# [TEXTO FORNECIDO]
((

Amazon e o barato que sai caro

por Roberta AR

Bilionários não deveriam existir. Acho que este é o pensamento que mais tem me assolado nestes tempos pandêmicos (junto com o medo de morrer e a luta contra a sobrecarga do trabalho doméstico sobre as mulheres). Mas daí que bilionários só são bilionários porque sabem nos envolver nas ondas do marketing que o capitalismo proporciona. A gente pisca e está caindo no bait de um deles, que vem na forma de um processo seletivo que privilegia algum grupo minoritário (o mesmo que é explorado na cadeia produtiva deste mesmo bilionário) ou com um livro baratinho, para citar alguns exemplos. Aqui vou falar um pouco sobre o mal que este livro baratinho já está causando.

A ideia do consumo consciente, que está bem na moda, passa não só pelo que se consome, mas por onde se compra. Comprar direto de quem produz alimentos, roupas, produtos artesanais e também produtos culturais. São várias redes que se fortaleceram nestes últimos meses para tentar minimizar os efeitos dessa crise profunda que estamos vivendo. Compre do pequeno, diz uma das campanhas, mas foi o apelo das pequenas livrarias e editoras contra a Amazon que me pegou de jeito.

Por que ser “contra” a Amazon? O dono da Amazon foi considerado a pessoa mais rica do planeta até poucos meses e o possível primeiro trilionário do mundo (ainda está num confortável segundo lugar). Para alguém ser tão rico assim e fazer parte do punhado de gente que possui mais da metade da riqueza do planeta não basta acordar cedo, pegar o busão e trabalhar, não é mesmo? As condições imorais de trabalho na Amazon são denunciadas no mundo todo e é sobre esses corpos que aquele descontinho maroto naquele livro, gibi, gadget vai se fazendo. 

Pequenas editoras e pequenas livrarias

Mas não é só a exploração do trabalho de milhares de pessoas que possibilita o crescente monopólio da Amazon sobre o mercado editorial. A Editora Elefante fez um relato dolorido de como a empresa a está destruindo

Os preços que a Amazon pratica, porém, são inviáveis para qualquer um, até mesmo para nós, que produzimos o livro e fazemos a venda direta, sem passar por intermediários. Ainda assim, ela comercializa Calibã e a bruxa, de Silvia Federici, cujo preço de capa é R$ 60, por R$ 43,80 e Olhares negros, de bell hooks, que custa R$ 50, por R$ 36,50.

))

# [DADOS EXIBIDOS]
((

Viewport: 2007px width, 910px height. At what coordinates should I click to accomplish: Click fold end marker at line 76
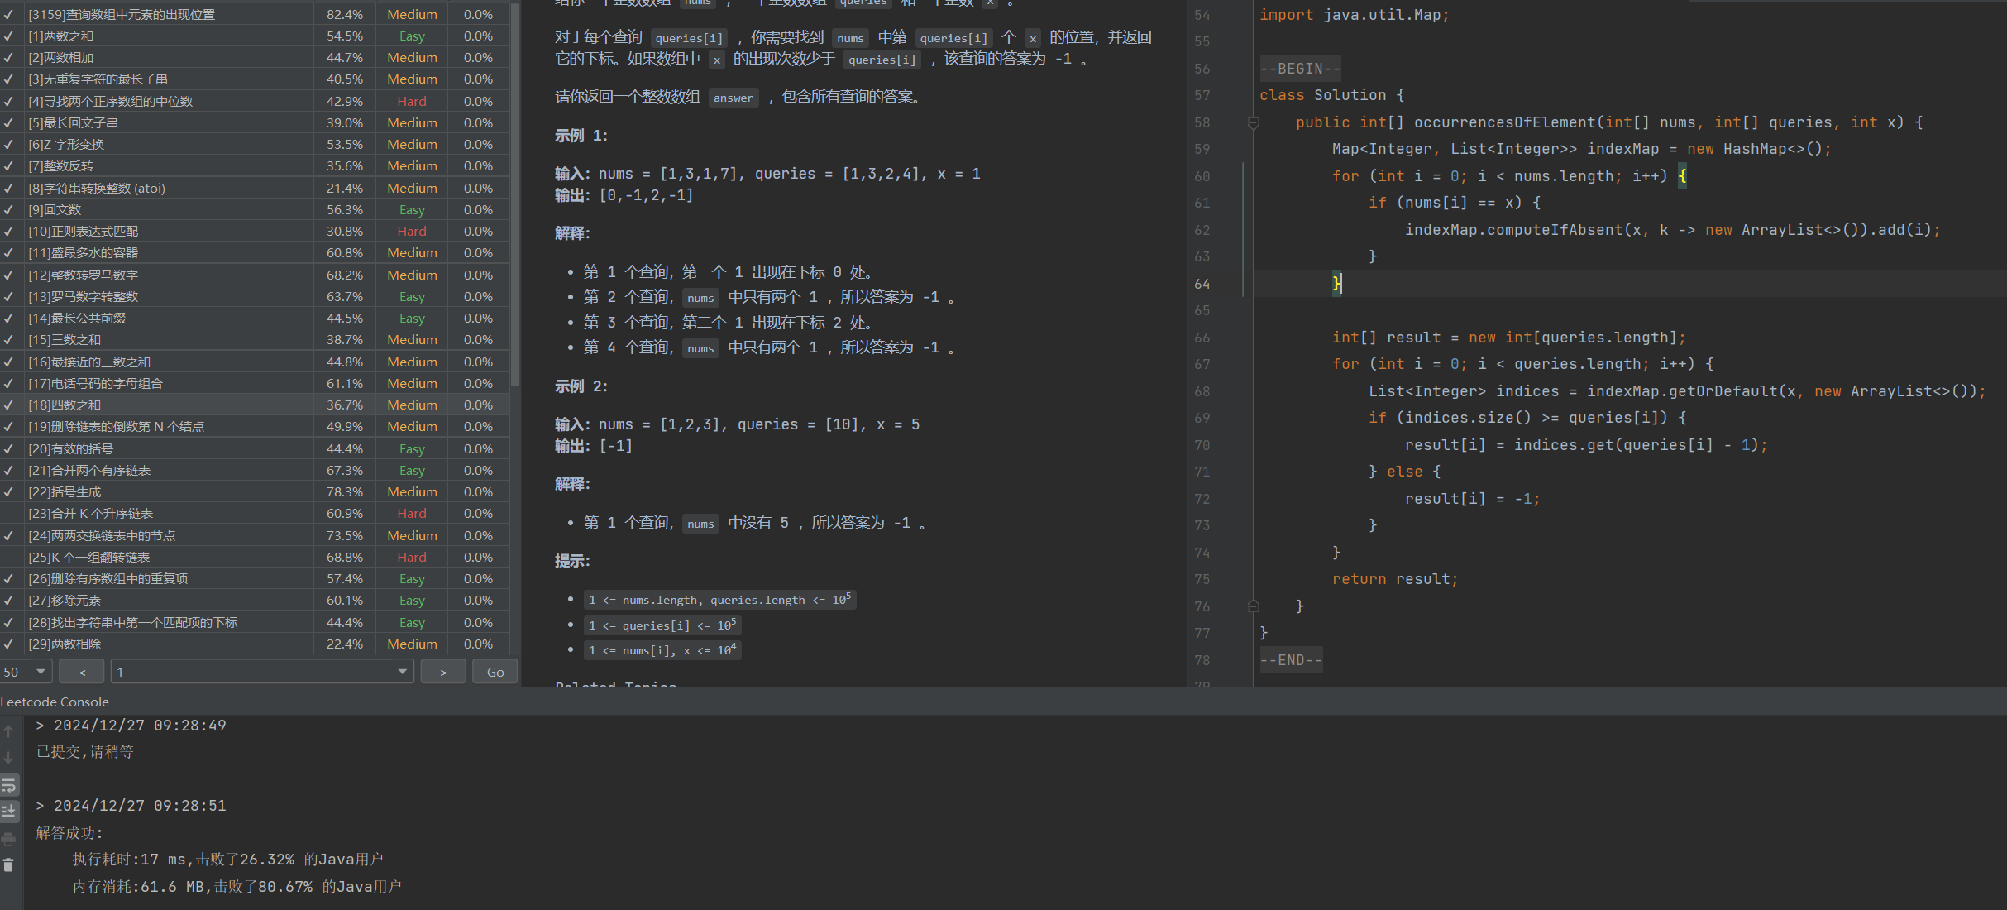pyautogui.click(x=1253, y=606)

))

# [PROBLEMAS A RESOLVER]
1) Diga se cada afirmação abaixo está de acordo com o texto sobre a Amazon e o mercado editorial. Responda sim ou não e cite, sem alterar, as palavras do texto que decidem a resposta.
(a) O dono da Amazon continua sendo a pessoa mais rica do planeta.
(b) A Amazon vende Calibã e a bruxa por R$ 43,80.
(c) O apelo que mais tocou quem escreve foi o dos produtores de alimentos.
2) Prossiga com o texto sobre a Amazon e o mercado editorial a partir da última frase apresentada.

# [RESPOSTAS POR TAREFA]
1)
(a) Não: "foi considerado a pessoa mais rica do planeta até poucos meses" e "(ainda está num confortável segundo lugar)".
(b) Sim: "ela comercializa Calibã e a bruxa, de Silvia Federici, cujo preço de capa é R$ 60, por R$ 43,80".
(c) Não: "foi o apelo das pequenas livrarias e editoras contra a Amazon que me pegou de jeito".

2)
Mesmo as livrarias on-line que vendem mais barato usando a plataforma da Amazon não conseguem chegar a tal patamar. Como estamos dos dois lados do balcão, sabemos que ninguém consegue sustentar-se vendendo livros com tamanho “desconto” (que não é desconto, é dumping, e alguns países vêm tomando medidas contra essa prática). Fica claro, assim, que a Amazon — ao contrário das pequenas livrarias — não se mantém com a venda de livros.”

Em março de 2021, a Amazon pressionou editoras por descontos de quase 60% , o que gerou uma reação em massa das empresas e demonstra que não importa as condições dos pequenos, o importante são as condições dos grandes. Tem também as pequenas editoras e pessoas que se autopublicam que usam a Amazon como plataforma de vendas exclusivas. Por um lado, tem a comodidade de ser uma plataforma do tamanho que é, mas tem esses contras todos já relatados aqui que deveriam ser pesados nessa escolha.

É compreensível procurar o menor preço em tempos de aperto, mas quando tratamos de produtos que não são de primeira necessidade, como comida, é possível avaliar melhor a cadeia produtiva e comprar menos para tentar manter o que eu comecei a chamar de “segurança cultural”, porque essas empresas querem mesmo controlar o que circula ou não circula no mercado cultural. Esta é uma nova modalidade de censura que funciona quebrando pequenas empresas.

Este não é um assunto novo, a própria Editora Elefante já publicou o livro Contra Amazon, de Jorge Carrión, que reúne ensaios em que se discute o papel das pequenas livrarias, pequenas editoras na formação de leitores nesses tempos. Mas é possível encontrar muitos textos on-line sobre o assunto (estou linkando alguns no meio deste texto).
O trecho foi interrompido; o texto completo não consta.